Let me tell you, an essay can really make an impact on your application. Yes it’s one part of many just like all the other application components but it’s the part that comes from you. It’s your heart; it’s your mind; it’s your soul. Great essays (whether great in topic or great in style or both) can help me remember your application three months after reading it. As I present it to the committee, I’ll say, yeah this is the person who wrote this essay. And we’ll actually stop committee to read the essay. We’ll grow to like you (and that never hurts if you’re looking for a thick envelope in the mail). Likewise, a bad essay can also be very memorable; but not in a good way. Something that’s poorly written or makes a questionable value judgment might also stop committee and act as a tip factor in the other direction.
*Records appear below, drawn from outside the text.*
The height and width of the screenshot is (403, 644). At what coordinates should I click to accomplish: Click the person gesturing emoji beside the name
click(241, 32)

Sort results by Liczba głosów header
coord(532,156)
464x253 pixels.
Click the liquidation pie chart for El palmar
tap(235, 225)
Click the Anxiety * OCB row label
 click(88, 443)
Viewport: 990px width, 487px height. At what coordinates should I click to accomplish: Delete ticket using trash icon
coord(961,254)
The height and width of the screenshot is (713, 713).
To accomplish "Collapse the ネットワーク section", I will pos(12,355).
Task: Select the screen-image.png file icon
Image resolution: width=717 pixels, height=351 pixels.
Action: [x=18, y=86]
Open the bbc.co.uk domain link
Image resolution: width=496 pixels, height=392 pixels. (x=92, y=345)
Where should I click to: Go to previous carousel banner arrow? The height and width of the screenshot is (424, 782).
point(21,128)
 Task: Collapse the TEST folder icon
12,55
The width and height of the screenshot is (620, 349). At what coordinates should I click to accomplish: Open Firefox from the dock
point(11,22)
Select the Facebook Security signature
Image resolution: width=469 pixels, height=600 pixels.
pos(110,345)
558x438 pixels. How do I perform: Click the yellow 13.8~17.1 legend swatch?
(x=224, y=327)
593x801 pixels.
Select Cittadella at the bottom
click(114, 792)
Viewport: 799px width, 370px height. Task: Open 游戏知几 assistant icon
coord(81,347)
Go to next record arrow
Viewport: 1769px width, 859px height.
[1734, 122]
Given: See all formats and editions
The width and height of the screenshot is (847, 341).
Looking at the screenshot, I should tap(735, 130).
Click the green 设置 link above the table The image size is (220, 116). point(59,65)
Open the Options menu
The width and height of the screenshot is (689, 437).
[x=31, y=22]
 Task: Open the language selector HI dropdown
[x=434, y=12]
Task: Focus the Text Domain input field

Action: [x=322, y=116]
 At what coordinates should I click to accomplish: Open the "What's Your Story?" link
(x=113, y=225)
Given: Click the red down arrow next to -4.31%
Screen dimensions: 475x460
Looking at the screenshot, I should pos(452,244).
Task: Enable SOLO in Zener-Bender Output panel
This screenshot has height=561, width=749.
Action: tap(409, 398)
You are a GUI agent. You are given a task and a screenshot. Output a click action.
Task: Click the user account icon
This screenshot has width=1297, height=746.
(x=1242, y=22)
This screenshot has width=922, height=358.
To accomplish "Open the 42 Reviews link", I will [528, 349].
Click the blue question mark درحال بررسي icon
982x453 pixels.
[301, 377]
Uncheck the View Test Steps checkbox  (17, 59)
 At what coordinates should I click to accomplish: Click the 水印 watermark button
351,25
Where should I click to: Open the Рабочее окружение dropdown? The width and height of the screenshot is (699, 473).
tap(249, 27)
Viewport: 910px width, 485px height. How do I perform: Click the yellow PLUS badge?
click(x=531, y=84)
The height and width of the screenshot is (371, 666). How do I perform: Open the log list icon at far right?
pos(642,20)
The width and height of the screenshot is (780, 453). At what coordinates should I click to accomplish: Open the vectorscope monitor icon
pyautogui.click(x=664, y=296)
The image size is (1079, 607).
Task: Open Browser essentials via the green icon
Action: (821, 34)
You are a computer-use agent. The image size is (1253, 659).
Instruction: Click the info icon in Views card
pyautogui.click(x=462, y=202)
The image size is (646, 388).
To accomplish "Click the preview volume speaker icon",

So how do we put essays in context? We know that most 17-year-olds (in fact most people) are not poet laureates. We do not expect Pulitzer-Prize winning essays. That would be unreasonable. Although when we get them we are super excited and generally run around the office showing it to all of our colleagues (I’m speaking to you author of Skin). We also know that finding a unique topic is hard, and so even those more generic essays are read and considered because we know that whatever you wrote about is clearly meaningful enough for you to write about it. We also consider any learning disabilities and language abilities (i.e. if English is not your first language) when reviewing an essay’s style and grammar.
As a side note, don’t write what you think we want to hear. We have no preconceived ideas about what we want to hear. Plus it’s painfully obvious when you’ve picked a topic based on what you think we want to hear (I’m talking to the hundreds if not thousands of applicants who write about how great W&M is…I know that; you don’t have to sell me on W&M and that essay generally tells me nothing about you).
Next week, this blog will provide opening lines from good essays and the not-so-good essays and help you distinguish one from the other. So this is a part deux blog again. But we know that our applicants are incredibly interested in what we have to say on this subject matter and if helps even one student decide not to write about traveling to Paris but to instead write about their family road trip to the Corn Palace than I have done my job and I’ll be a happier reader for it (and you’ll be a more competitive applicant for it as well).